**Records provided:**
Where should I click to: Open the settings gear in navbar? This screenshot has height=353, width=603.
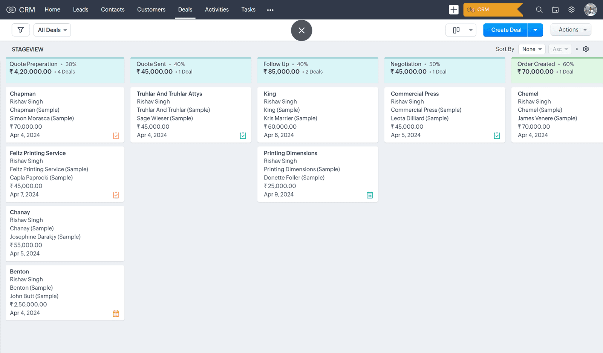[x=571, y=10]
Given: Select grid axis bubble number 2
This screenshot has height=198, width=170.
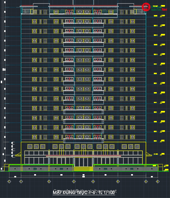Looking at the screenshot, I should [x=49, y=181].
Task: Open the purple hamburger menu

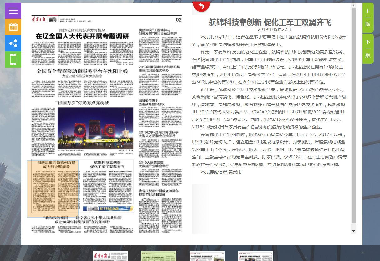Action: [13, 11]
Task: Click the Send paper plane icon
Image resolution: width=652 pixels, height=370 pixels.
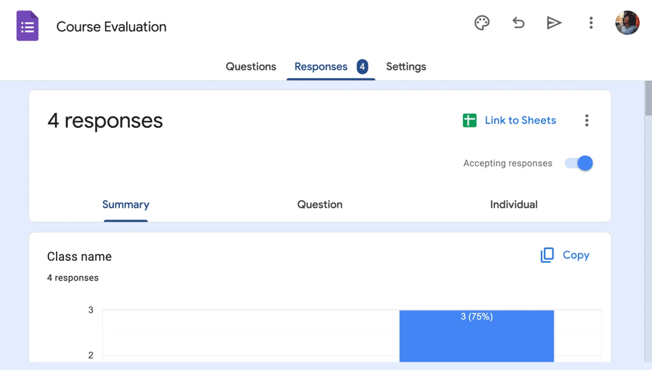Action: [x=554, y=23]
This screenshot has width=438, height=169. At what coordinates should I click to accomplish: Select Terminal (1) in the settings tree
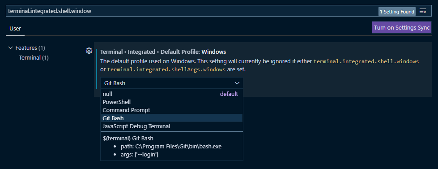pos(34,58)
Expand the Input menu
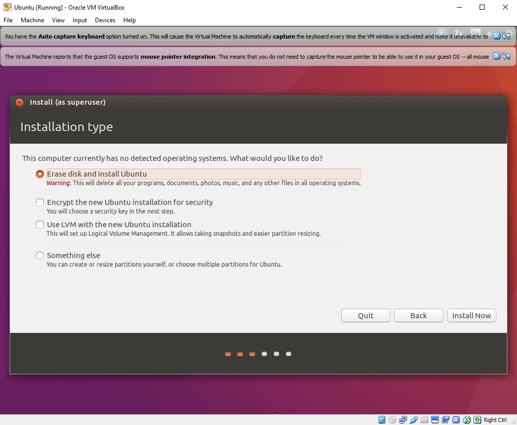517x425 pixels. 80,20
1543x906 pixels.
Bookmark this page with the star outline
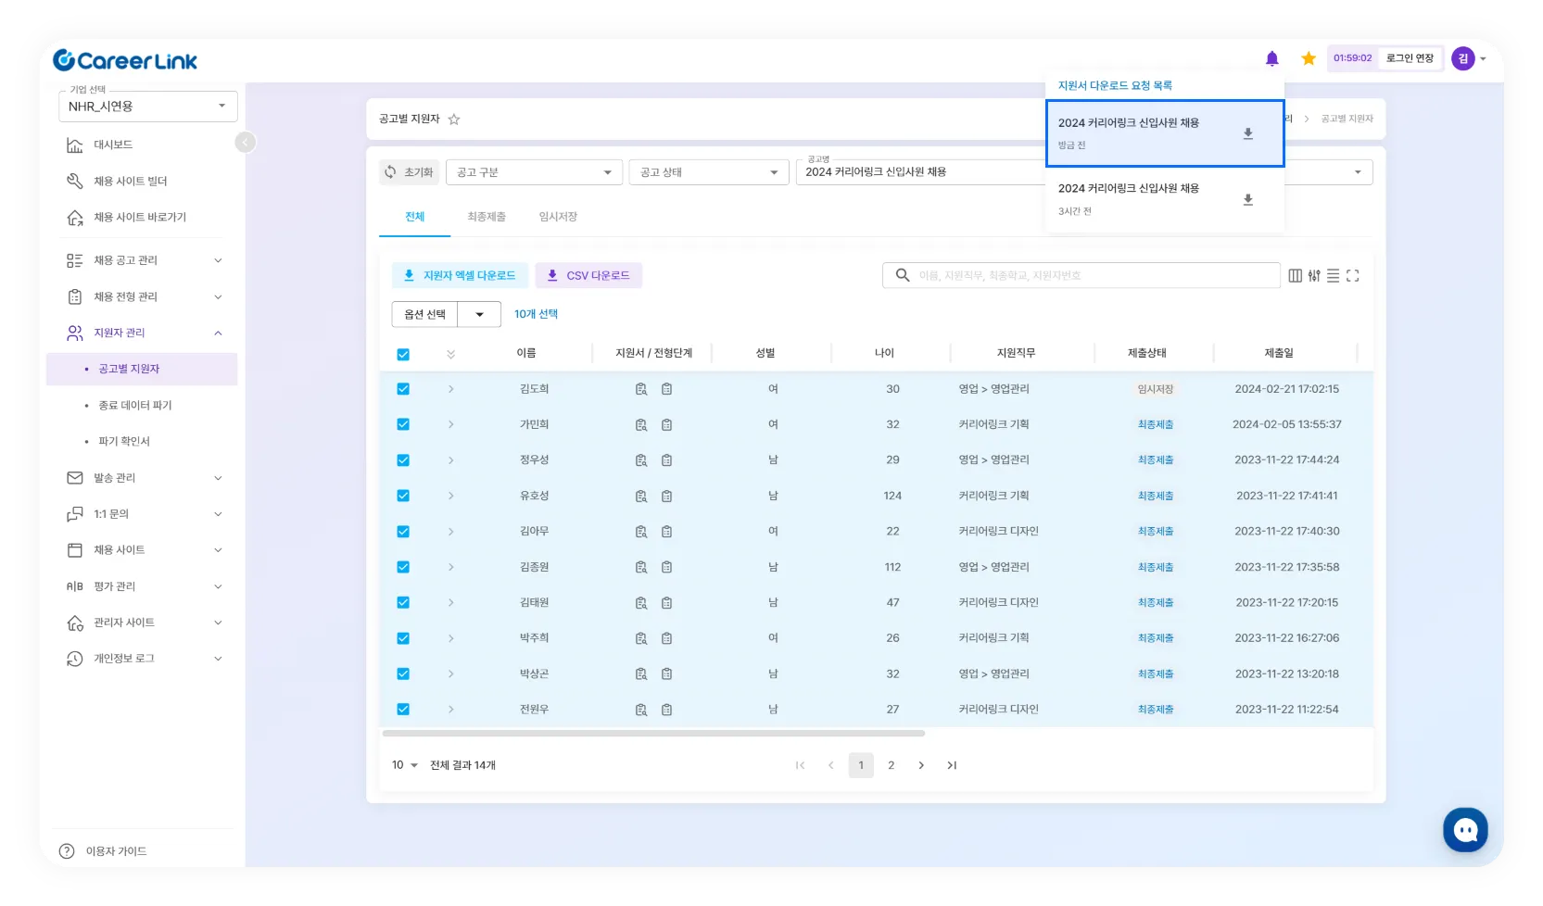coord(454,120)
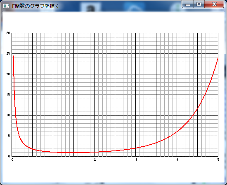Click the y-axis label 5
Image resolution: width=227 pixels, height=185 pixels.
coord(9,136)
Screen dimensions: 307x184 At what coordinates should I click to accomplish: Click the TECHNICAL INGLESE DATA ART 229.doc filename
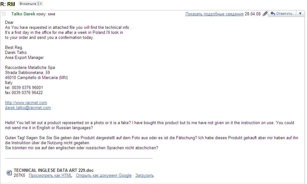54,170
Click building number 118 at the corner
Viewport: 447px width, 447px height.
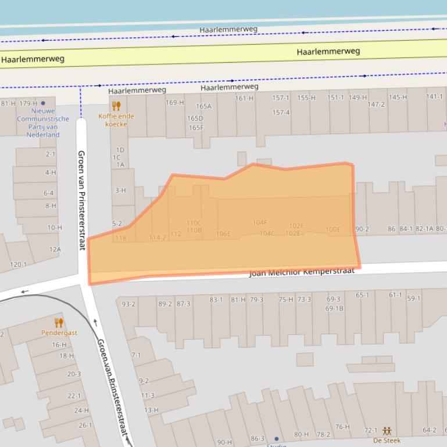[x=121, y=238]
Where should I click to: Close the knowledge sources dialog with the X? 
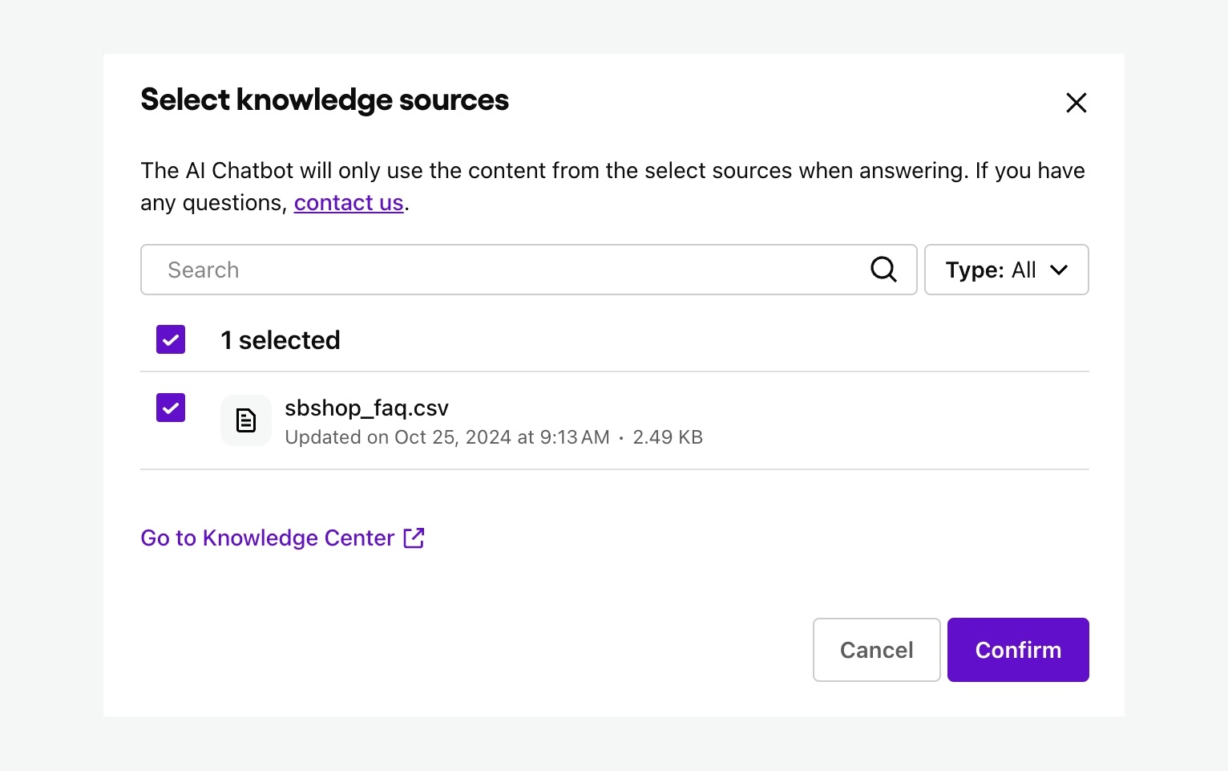(1076, 103)
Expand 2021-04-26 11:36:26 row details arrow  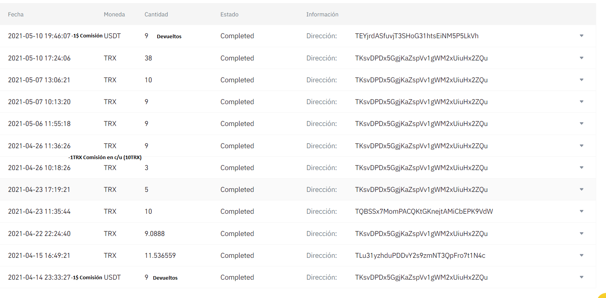(581, 146)
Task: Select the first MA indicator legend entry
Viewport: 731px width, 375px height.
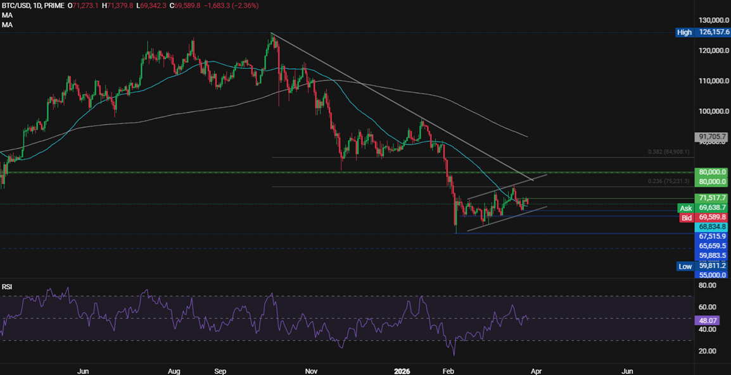Action: click(6, 15)
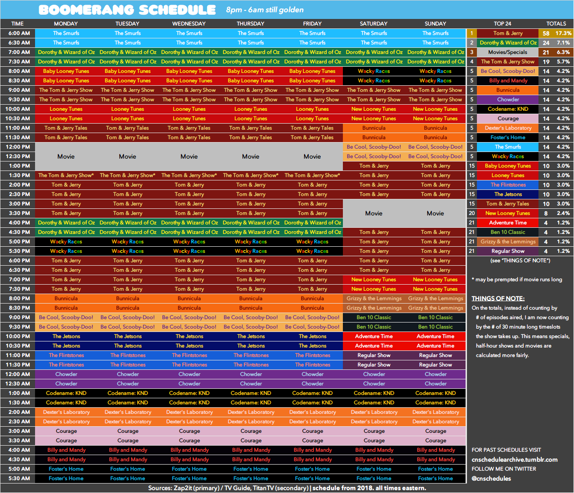Click the Wacky Races cell at 8:00 AM Saturday
Viewport: 574px width, 493px height.
[x=374, y=71]
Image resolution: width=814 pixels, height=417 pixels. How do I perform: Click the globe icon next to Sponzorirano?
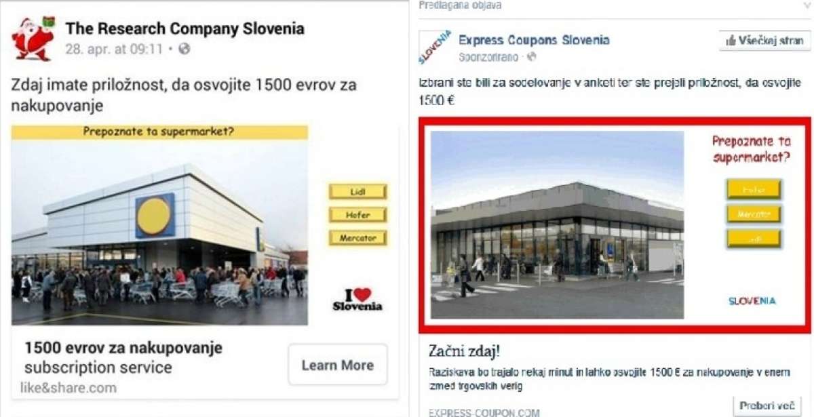point(532,57)
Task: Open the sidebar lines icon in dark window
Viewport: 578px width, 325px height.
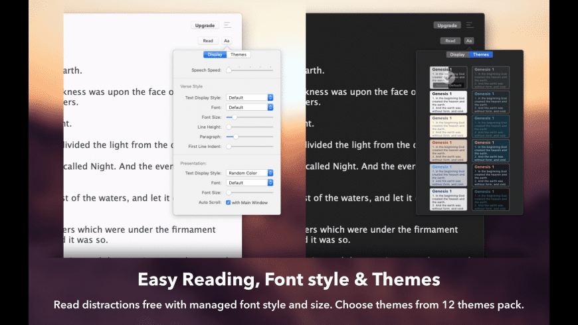Action: point(470,25)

**Task to complete:** Copy out each line of the data containing the string "number".

**Output of the exercise:**
Given: Select grid axis bubble number 2
Click building number 118 at the corner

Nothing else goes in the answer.